En savoir plus

From Normandy with love : rencontre avec le réalisateur Samuel Jouy !
Adrien Savary était à Montréal pour le festival Cinémania

Mi-novembre, Adrien Savary était présent à Montréal pour la 24ème édition du festival de films francophones « CINÉMANIA ». Entre deux visionnages de films – membre du jury francophone oblige – notre Normand a pu interviewer le réalisateur Samuel Jouy, originaire de l’Eure et dont le premier film, Sparring, était projeté dans le cadre du festival. Un film – tourné entre Deauville, le Havre et les terres normandes – qui retrace l’histoire de Steve Landry (Mathieu Kassovitz), un boxeur professionnel de seconde zone qui devient sparring-partner d’un vrai champion, interprété par Souleymane M’Baye.

 

Rencontre punchy entre deux amoureux de cinéma… et de Normandie.

Cela fait plaisir de voir un Normand à Montréal… Que représente la Normandie pour toi ?

Je suis né à Bernay, dans l’Eure, j’y ai grandi et j’étais au lycée Fresnel là-bas ! Je connais bien également Lisieux, Trouville… On cherche d’ailleurs une maison avec ma femme à Trouville ou aux alentours. J’aime particulièrement les hauteurs de la ville, vers Hennequeville.

C’est tellement reposant !

Tellement ! Et même l’hiver les plages sont fabuleuses !

Tu savais déjà avant le tournage du film que la Normandie allait faire partie de tes décors ?

Oui, dès l’écriture c’était une évidence. À la base, nous devions tourner près de Fécamp et Dieppe en Seine-Maritime, mais les lieux que nous avions repérés étaient trop petits. J’ai eu ensuite l’idée de tourner au Havre et à Deauville et c’était super puisque cela raconte exactement le rapport entre les deux personnages ! Deauville, c’est la ville de cinéma où il y a des galas de boxe…je trouve que ça collait bien au champion. Contrairement au Havre qui semble plus dur, plus « deep », qui colle plutôt à mon personnage. Et puis j’aimais bien l’idée qu’on puisse voir Deauville du Havre et inversement ! Dans le scénario, c’était deux parties intégrantes du film. J’aurais même souhaité – mais cela n’a pas pu se faire – que sur la scène de plage, quand il repart, on aperçoive le Havre au loin !

From Normandy with love : rencontre avec le réalisateur Samuel Jouy !
SPARRING, de Samuel Jouy, sorti en janvier 2018

Avec Mathieu Kassovitz, Olivia Merilahti, Souleymane M’Baye, Billie Blain et Lyes Salem.

 

Bande-annonce :http://www.allocine.fr/video/player_gen_cmedia=19575808&cfilm=250676.html

As-tu réussi à inclure des Normands dans le projet ?

Oui, bien sûr, notamment David Nicotra qui est très connu dans le milieu de la boxe à Deauville.
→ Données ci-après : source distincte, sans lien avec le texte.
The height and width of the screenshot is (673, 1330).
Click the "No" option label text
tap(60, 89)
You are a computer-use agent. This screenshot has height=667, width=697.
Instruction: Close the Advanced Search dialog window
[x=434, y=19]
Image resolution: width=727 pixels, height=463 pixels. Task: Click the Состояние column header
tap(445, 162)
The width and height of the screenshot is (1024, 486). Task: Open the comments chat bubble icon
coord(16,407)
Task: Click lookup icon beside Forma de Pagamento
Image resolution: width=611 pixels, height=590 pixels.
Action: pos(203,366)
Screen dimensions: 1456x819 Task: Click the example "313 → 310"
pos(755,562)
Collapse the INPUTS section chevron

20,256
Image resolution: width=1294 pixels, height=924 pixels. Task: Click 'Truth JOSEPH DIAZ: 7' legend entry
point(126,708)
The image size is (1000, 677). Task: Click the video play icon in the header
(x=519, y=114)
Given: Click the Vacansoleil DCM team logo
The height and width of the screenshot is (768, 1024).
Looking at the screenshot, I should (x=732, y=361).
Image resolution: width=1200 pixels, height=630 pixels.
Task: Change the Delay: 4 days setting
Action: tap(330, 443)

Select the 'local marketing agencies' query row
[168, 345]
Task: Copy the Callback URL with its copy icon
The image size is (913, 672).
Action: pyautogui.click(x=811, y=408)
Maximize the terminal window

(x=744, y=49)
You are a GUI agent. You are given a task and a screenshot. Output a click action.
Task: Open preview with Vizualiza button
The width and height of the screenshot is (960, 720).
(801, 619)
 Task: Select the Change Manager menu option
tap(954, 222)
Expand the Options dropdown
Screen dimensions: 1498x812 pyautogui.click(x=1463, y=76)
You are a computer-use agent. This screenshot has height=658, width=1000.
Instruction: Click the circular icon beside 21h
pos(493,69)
C’est d’ailleurs lui le promoteur de Souleymane M’baye (n.d.l.r : l’acteur qui tient le rôle du champion Tarech M’Bareck est double champion du monde. Sparring est son premier rôle.)

En tant que réalisateur, qu’est-ce t’a plu dans le fait de tourner en Normandie ?

La lumière. J’adore la lumière de Normandie. J’adore les grandes plages de Deauville, le matin, à marée basse, en hors-saison. Dans le film, j’ai filmé dans l’axe de Villers-sur-Mer, un axe qu’on voit généralement moins et que j’ai préféré aux Planches ou au port. Il faut dire que je passais souvent mes vacances à Villers-sur-Mer ! Mais j’ai aussi adoré tourner au Havre. C’est une ville très riche ! Il y a de tout : entre les hauteurs des quartiers résidentiels, le centre et la plage, c’est une très belle ville à filmer. La Normandie est une vraie source d’inspiration.

On parle beaucoup de la Normandie et ça fait du bien ! Dis-moi, à titre personnel, qu’est-ce qui te plaît tant en Normandie ?

C’est vrai que je ne suis pas objectif, mais c’est une région fabuleuse car elle est multiple ! La côte est très grande, les plages sont gigantesques… Moi j’aime beaucoup les terres, le Pays d’Auge mais aussi l’Eure avec ces grandes forêts, le bocage… Maintenant que j’habite en Île-de-France, je prends toujours énormément de plaisir quand j’arrive à la gare de Bernay. L’air y est bien meilleur qu’à Paris !

Une dernière anecdote ?

Lors des repérages, on devait visiter le casino de Deauville mais j’avais oublié mon passeport. J’ai donc dû passer par les sous-sols, la laverie… Et j’ai découvert un décor complétement hallucinant ! Un décor que j’ai beaucoup utilisé dans le film, notamment pour les vestiaires des mecs.